**What to do:** Arrange every line of the listing below as a numbered list, leaving out blank lines.

**Source records:**
======

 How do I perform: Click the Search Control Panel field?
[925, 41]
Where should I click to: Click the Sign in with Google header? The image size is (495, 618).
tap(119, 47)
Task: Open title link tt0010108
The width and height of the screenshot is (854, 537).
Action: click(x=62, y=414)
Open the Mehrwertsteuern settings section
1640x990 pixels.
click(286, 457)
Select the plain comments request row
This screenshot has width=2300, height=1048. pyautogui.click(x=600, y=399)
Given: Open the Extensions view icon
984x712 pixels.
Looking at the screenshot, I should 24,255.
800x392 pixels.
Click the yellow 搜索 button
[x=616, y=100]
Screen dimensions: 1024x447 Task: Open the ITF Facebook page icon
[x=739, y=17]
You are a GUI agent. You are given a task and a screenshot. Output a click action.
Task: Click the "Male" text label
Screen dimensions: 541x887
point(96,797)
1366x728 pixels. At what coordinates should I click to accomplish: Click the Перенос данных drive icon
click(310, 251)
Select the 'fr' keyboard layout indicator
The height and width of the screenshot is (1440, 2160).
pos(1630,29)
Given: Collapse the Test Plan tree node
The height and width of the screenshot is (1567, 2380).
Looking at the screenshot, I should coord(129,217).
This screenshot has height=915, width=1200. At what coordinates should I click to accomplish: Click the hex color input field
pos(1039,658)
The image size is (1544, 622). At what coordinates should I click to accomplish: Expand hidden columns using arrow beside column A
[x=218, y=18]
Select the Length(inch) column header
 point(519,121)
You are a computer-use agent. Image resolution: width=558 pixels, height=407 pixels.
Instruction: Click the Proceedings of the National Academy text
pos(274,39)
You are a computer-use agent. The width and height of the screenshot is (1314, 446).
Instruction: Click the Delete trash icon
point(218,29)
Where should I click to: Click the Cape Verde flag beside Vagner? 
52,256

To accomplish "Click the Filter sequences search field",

======

**Task result:**
1.  How do I perform: Click the Search Control Panel field?
2. [925, 41]
3. Where should I click to: Click the Sign in with Google header? The image size is (495, 618).
4. tap(119, 47)
5. Task: Open title link tt0010108
6. The width and height of the screenshot is (854, 537).
7. Action: click(x=62, y=414)
8. Open the Mehrwertsteuern settings section
9. 1640x990 pixels.
10. click(286, 457)
11. Select the plain comments request row
12. This screenshot has width=2300, height=1048. pyautogui.click(x=600, y=399)
13. Given: Open the Extensions view icon
14. 984x712 pixels.
15. Looking at the screenshot, I should 24,255.
16. 800x392 pixels.
17. Click the yellow 搜索 button
18. [x=616, y=100]
19. Screen dimensions: 1024x447 Task: Open the ITF Facebook page icon
20. [x=739, y=17]
21. You are a GUI agent. You are given a task and a screenshot. Output a click action.
22. Task: Click the "Male" text label
23. Screen dimensions: 541x887
24. point(96,797)
25. 1366x728 pixels. At what coordinates should I click to accomplish: Click the Перенос данных drive icon
26. click(310, 251)
27. Select the 'fr' keyboard layout indicator
28. The height and width of the screenshot is (1440, 2160).
29. pos(1630,29)
30. Given: Collapse the Test Plan tree node
31. The height and width of the screenshot is (1567, 2380).
32. Looking at the screenshot, I should coord(129,217).
33. This screenshot has height=915, width=1200. At what coordinates should I click to accomplish: Click the hex color input field
34. pos(1039,658)
35. The image size is (1544, 622). At what coordinates should I click to accomplish: Expand hidden columns using arrow beside column A
36. [x=218, y=18]
37. Select the Length(inch) column header
38.  point(519,121)
39. You are a computer-use agent. Image resolution: width=558 pixels, height=407 pixels.
40. Instruction: Click the Proceedings of the National Academy text
41. pos(274,39)
42. You are a computer-use agent. The width and height of the screenshot is (1314, 446).
43. Instruction: Click the Delete trash icon
44. point(218,29)
45. Where should I click to: Click the Cape Verde flag beside Vagner? 
46. 52,256
47. To accomplish "Click the Filter sequences search field",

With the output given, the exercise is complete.